Cosa succederà all’ex raffineria Tamoil dopo l’uscita di scena di Gheddafi e della sua famiglia? Secondo gli addetti ai lavori non ci sarà nessuno scossone. Tamoil è diventata una multinazionale olandese (attraverso una fondazione) che, pur in presenza della guerra in Libia, è riuscita a far tornare i conti rilanciandosi bene sul mercato. Ovviamente il referente ultimo sarà il nuovo governo libico (attraverso Oil Lybia) ma il nuovo assetto societario garantirebbe Cremona da sorprese. Isam Zanati, libico, presidente della Tamoil Italia e direttore per l’Europa, e finora referente unico sia per il problema occupazionale che per il disinquinamento e rilancio dell’area della raffineria, sarebbe ancora al suo posto forte del buon lavoro condotto in un momento così duro.

Ovviamente il condizionale è ancora d’obbligo vista la situazione di incertezza su Tripoli e dintorni ma il progetto operativo di Tamoil per il ripristino ambientale delle aree esterne alla raffineria dovrebbe essere salvaguardato. Sono previste infatti  una serie di attività ad alto contenuto tecnologico nelle aree delle canottieri Bissolati, Cral Tamoil e nell’area residenziale esterna alla raffineria. Gli interventi in programma, sono stati studiati appositamente per garantire la continuità dell’utilizzo delle aree durante tutta la bonifica. Negli accordi resi pubblici non più tardi dello scorso luglio – quindi a guerra già in corso – è emerso che Tamoil si avvarrà anche della consulenza di una società leader nel settore del recupero ambientale che consentirà il ripristino del terreno insaturo e delle acque di falda.

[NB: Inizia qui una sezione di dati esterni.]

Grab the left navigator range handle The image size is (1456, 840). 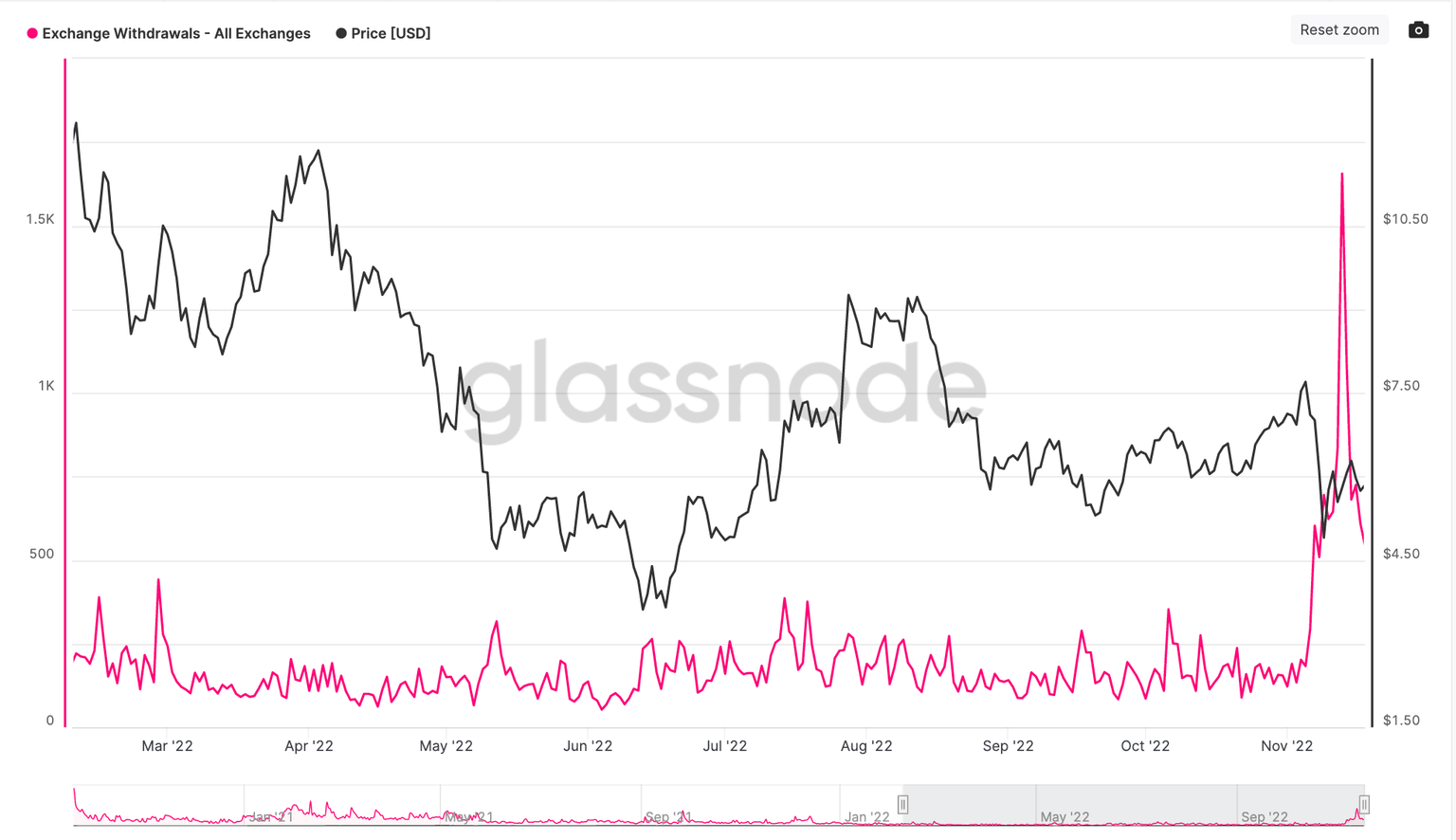902,804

Tamoil si apprestava anche a concretizzare il secondo impegno assunto all’interno dell’accordo relativo alla riconversione della raffineria di Cremona in un polo logistico integrato. Ed in questo progetto vi è l’idea – ormai in stato avanzato di procedura – di far sorgere sull’area Tamoil un grande parco fotovoltaico mitigato dal verde.  L’area oggetto d’intervento era quella non destinata alla logistica (cioè al deposito già previsto) ma quella che negli accordi stipulati era destinata a nuove attività produttive. Dovrebbero infatti  esservi collocati 100mila pannelli solari, su un’area pari a 40 campi di calcio, capaci di produrre 20 Mw di energia, vale a dire la possibilità di fornire energia a circa 10mila famiglie cremonesi. La stessa Tamoil li realizzava con l’appoggio di altri investitori.